Regarding the availability of DMT, we are aware that more than 50% of the centers reported difficulties in the access, mainly depending on the different reimbursement policies that each regional health service establishes. This shows the importance of a data collected through a Register with a national representativeness, which can contribute to the debate on the reimbursement of new, more effective therapies even in the early stages of the disease. Moreover, the support of a large patient association involved in all the phases of the Register can lead to significant future improvements.

Our results show more CIS phenotypes in the North-East and Center and more SP in Southern regions. The predominance of CIS in the North can be explained by the prompter access of patients at the start of symptoms to one of the MS centers widely distributed over this area, leading them to earlier diagnosis of the disease. The larger number of SP MS in the South compared to the North of Italy is harder to explain, except that most patients with MS in the South are referred to the few centers of excellence, and the distribution of DI is different.

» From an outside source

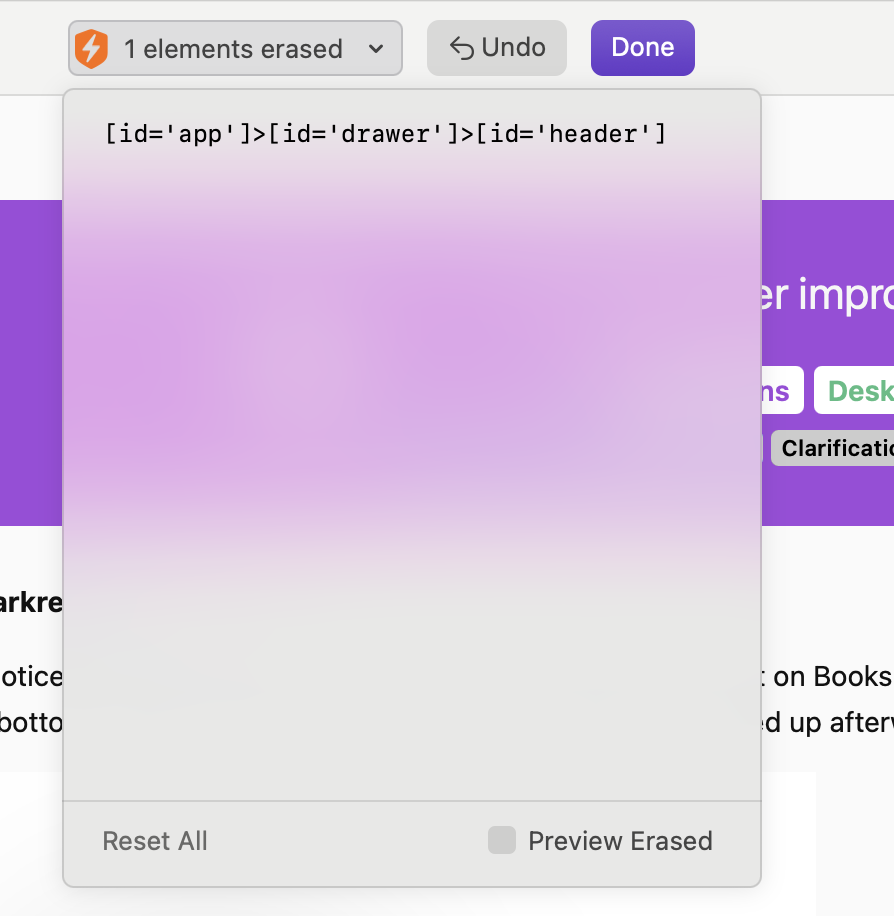
Task: Enable the Preview Erased checkbox
Action: (x=502, y=840)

The study has some strengths. We investigated a large nationwide sample of people with MS. As patients are followed in tertiary centers, we expect that the diagnosis is correct and management of the disease is appropriate. Then, the network of centers in the Italian Register forms the basis for standardized and comparable data collection. Moreover, real-world data like that provided by the MS registers allow assessment of the heterogeneity of the setting, centers’ and patients’ characteristics within national and international geographic realities [21, 22].

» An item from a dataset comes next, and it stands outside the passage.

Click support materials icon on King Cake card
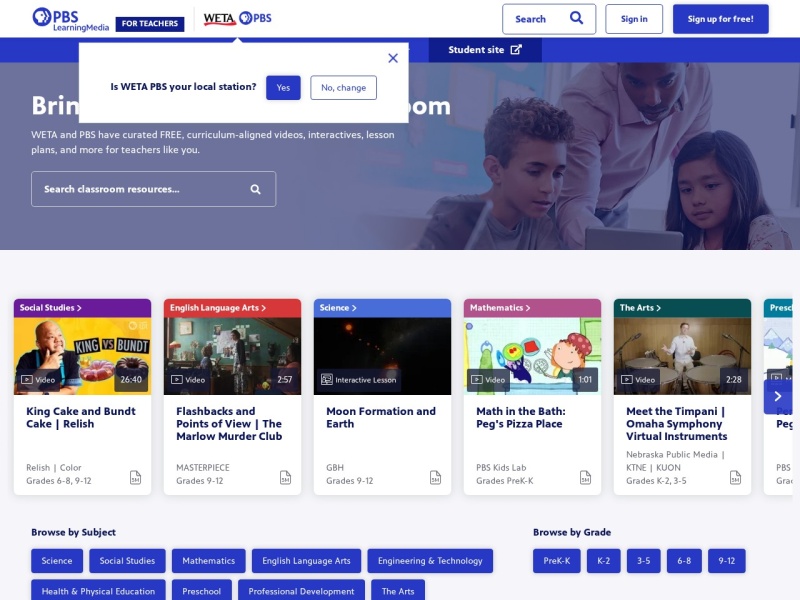The image size is (800, 600). (x=135, y=478)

However, the study also has some limitations. First, our Register does not represent all Italian centers where SM patients can be diagnosed and followed. All regions are represented in the Register but not all the MS centers. Indeed, North-West and Southern centers recorded about 40% of cases, leaving only 20% in the Center. Territorial distribution of Centers also varies in the Italian macro-areas and can be explained by the different rates of establishment and growth of new centers according to local priorities, as well as the development of some large referral centers in southern regions.

Second, selection bias cannot be excluded; however, the analysis of only MS patients enrolled since 2000 reduced the number of excluded cases and does not invalidate the results of the analyzed cohort. Patients excluded from the present analysis had indeed few differences compared to those included in the analysis (Supplementary Table 1). In addition, milder forms of the disease might not have been registered as managed by general neurologists in the community, and we do know that more severe MS forms are not followed in a hospital setting.

Third, the data quality remains one of the weak points of multicenter registers. We are addressing this issue by monitoring the centers every 2 months and sending out periodic detailed reports to the centers. A network of research assistants is engaged in more than 90 centers collaborating with local neurologists both in the input of new cases and in the update of data, especially as regards the historical cohort. Eight quality indicators have been developed and periodically communicated to the centers, and other 5 indicators are currently under revision and will soon be implemented (11). In conclusion, our findings indicate that differences in the phenotypes of people with MS who are seen first in Italian centers can be only partly explained by differences in the centers’ structures, capabilities, and patient loads. However, the socio-economic context of the local population might help explain differences in the proportions of patients at the two extremes of the disease spectrum. However, the overall picture is getting better, as shown by the trends of the disease variants from the old to the more recent periods. To the best of our knowledge, there are no studies where data deriving from MS registers have been specifically used to evaluate the possible relationships between the characteristics of the MS centers and the phenotype of the MS patients. We therefore agree with Magyari [9, 23] and Allen-Philbey [24] that population-based registries and integrated databases are crucial for an accurate description of both the changing prognosis of MS and the different characteristics of the various MS phenotypes.